Es ist ein Hype entstanden um die 16-jährige Greta. Sie ist wegen ihres Protestes jetzt sogar für den Friedensnobelpreis vorgeschlagen worden. Entschuldigung, geht es vielleicht auch eine Nummer kleiner? Das ist grotesk, und es zeigt, welcher Kampf hier geführt wird: Ein Kampf um Symbole und Bilder, Bilder wie das der angeblich gefährdeten Eisbären oder des tapferen schwedischen Mädchens. Und auf diesen Zug – ein bisschen Irrsinn, ein bisschen Medienrummel – sind tausende Schüler aufgesprungen.

Sie wollen auch so sein wie Greta. Sie engagieren sich gegen den Klimawandel. Sie wollen es den Alten so richtig zeigen und sie auffordern, mehr für den Klimaschutz zu tun. So weit, so gut. Wenn ich jedoch Schüler wäre, würde es mich misstrauisch machen, wenn diese Alten – denen ich ja Untätigkeit vorwerfe – anfangen, mich zu loben.
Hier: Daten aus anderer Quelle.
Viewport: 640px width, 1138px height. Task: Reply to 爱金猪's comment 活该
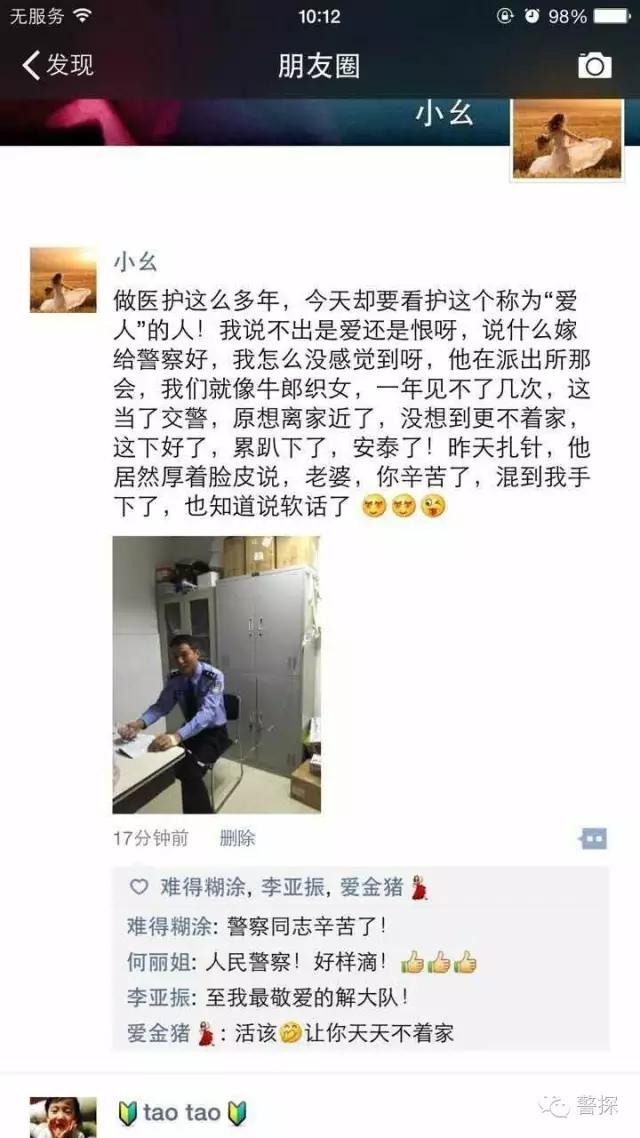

Wenn die Bundeskanzlerin sagt, dass ich etwas ganz Tolles und Wichtiges mache, wenn ich freitags nicht in die Schule gehe, sondern gegen den Klimawandel demonstriere. Ist das nicht Irrsinn?

Schüler kritisieren die verfehlte Klimaschutzpolitik der Klimakanzlerin, und diese lobt sie huldvoll, statt sie aufzufordern, in die Klassenzimmer zurückzukehren. Irrsinn auf allen Seiten.

Wenn Schüler die Schule ausfallen lassen – weil sie gegen den Klimawandel demonstrieren oder weil sie Fußball spielen wollen oder was auch immer – dann sollen sie dafür einen Eintrag ins Klassenbuch bekommen. Und diesen Eintrag sollen sie dann als Konsequenz ihres Engagements hinnehmen, quasi wie eine Narbe, die man mit Stolz trägt. Gegen den Klimawandel könnten sie ansonsten auch nachmittags demonstrieren oder samstags oder sonntags.

So, wie sie sich in ihrer Freizeit für den Umweltschutz engagieren können, bei Greenpeace oder anderen Organisationen. Das ist völlig in Ordnung. Sie können für die Generation ihrer Eltern sogar ein Vorbild sein oder auch ein Stachel im Fleisch. Die Älteren werden beschämt sein . . . – wenn es nach dem Unterricht geschieht und nach den Hausaufgaben.